We’ve been off the leads for a while, but the 25 gluey electrodes are coming for Rhema’s head again.
It’s EEG time.
For those who may not know, Rhema was diagnosed with a rare seizure disorder at age 2. Landua Kleffner Syndrome is notoriously hard to treat, and Rhema has endured numerous hospital stays for long-term monitoring, countless EEGs and a myriad of anti-epileptic medications.
Last year it was determined that she was not improving on a high dose diazepam protocol. In fact, her EEGs were getting worse with tests showing her brain spiking 58 times a minute. We decided along with her neurologist to take her off all anti-seizure meds and just see what happened.
What happened was God’s amazing grace. Instead of regressing, Rhema has made tremendous gains this past year – emotionally, socially and academically. Perhaps more importantly she’s been able to retain what she’s learned – that has not always been the case. Many children with LKS suffer seizures during sleep. But she has had more nights of great sleep than ever before – a huge cause for rejoicing in our household! There have been very few outward signs of seizures of any kind. For a whole year! Gone is the girl in a fog.
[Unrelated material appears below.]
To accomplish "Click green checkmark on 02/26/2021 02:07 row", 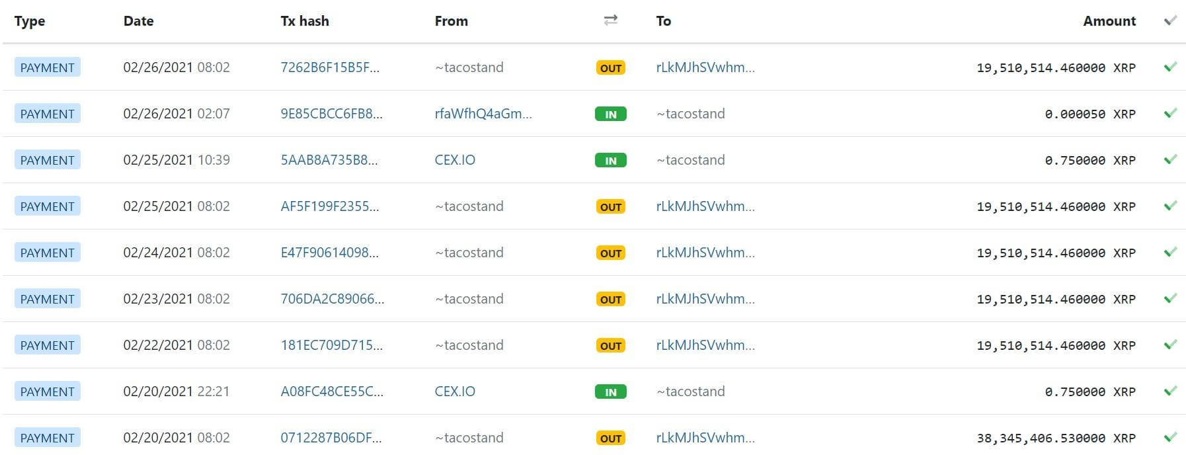I will [1170, 113].
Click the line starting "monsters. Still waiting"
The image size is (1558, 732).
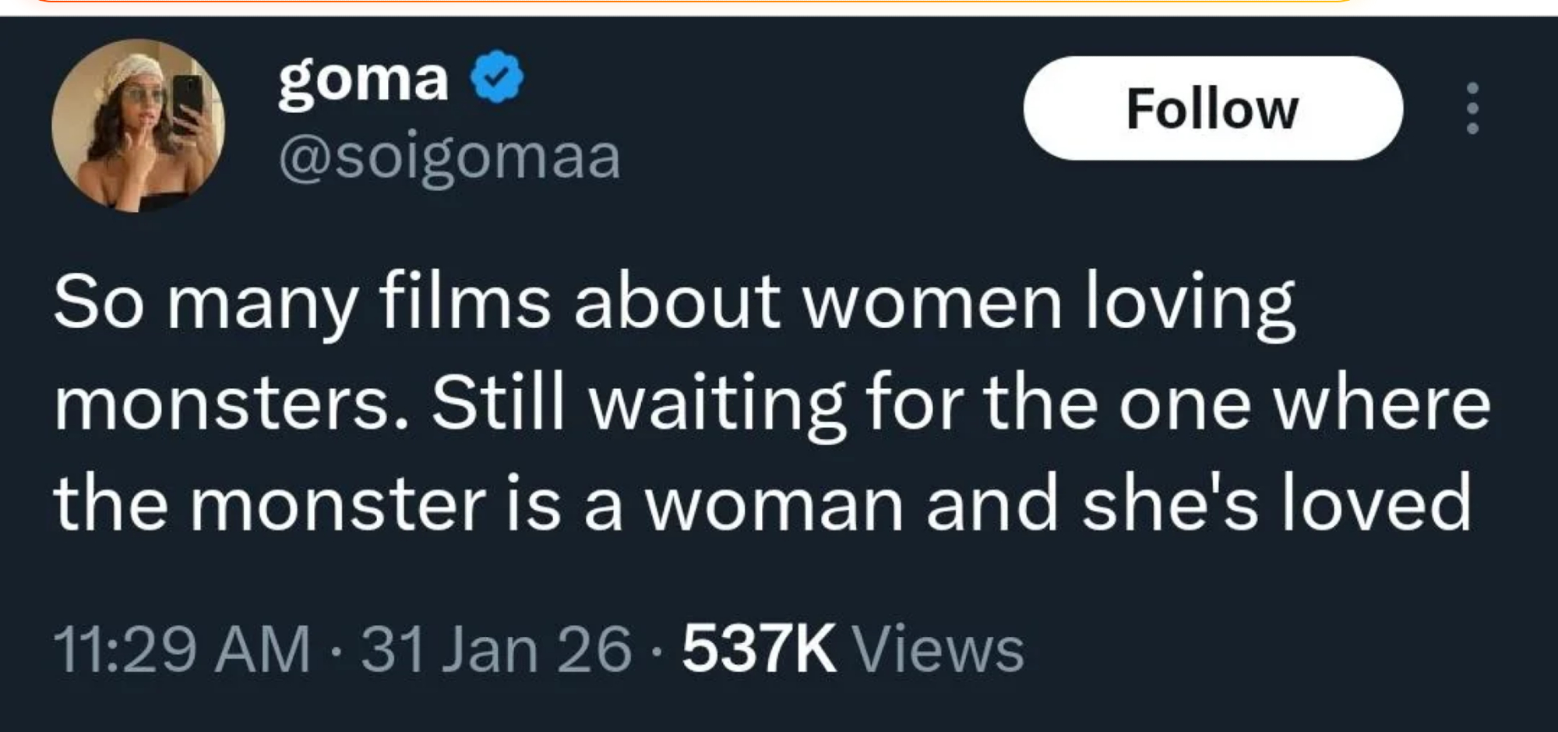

So, friends, my prayers as we head into this 24-hour EEG:
1) That the technologist, Brandon, Rhema and I all survive the 90-minute EEG hook-up. It’s at least a 3-person job. Even though she’s been through it many times, Rhema gets so upset and scared – she fights us with everything’s she got. When she’s frightened she turns into the Incredible Hulk and can break out of those straight-jacket papoose things no problemo. Once a technologist nearly gave up mid-way through applying the leads and asked me to try another hospital. Today I plan to bring cupcakes for the EEG team, oh yes I do.
But it’s torture for my girl. The glue, the vacuum, the gauze, the sights and sounds, the lying down, the handling of her head. Torture. I’ve tried talking her through it, singing to her, kissing her hot cheeks, never knowing if I’m helping or hurting. I just hope she feels a little comfort knowing I’m there.
2) That we would get a good result. We desperately want to avoid another cycle of endless EEGs and drug trials.
It dawned on me while writing this that I’ve never really asked for prayer outright on this blog. People have just prayed for us without me even asking. So many children and families have touched my heart through blogging; I’m praying with you, too. So comforting to know we can lift even the simplest concerns to the Father, and He hears.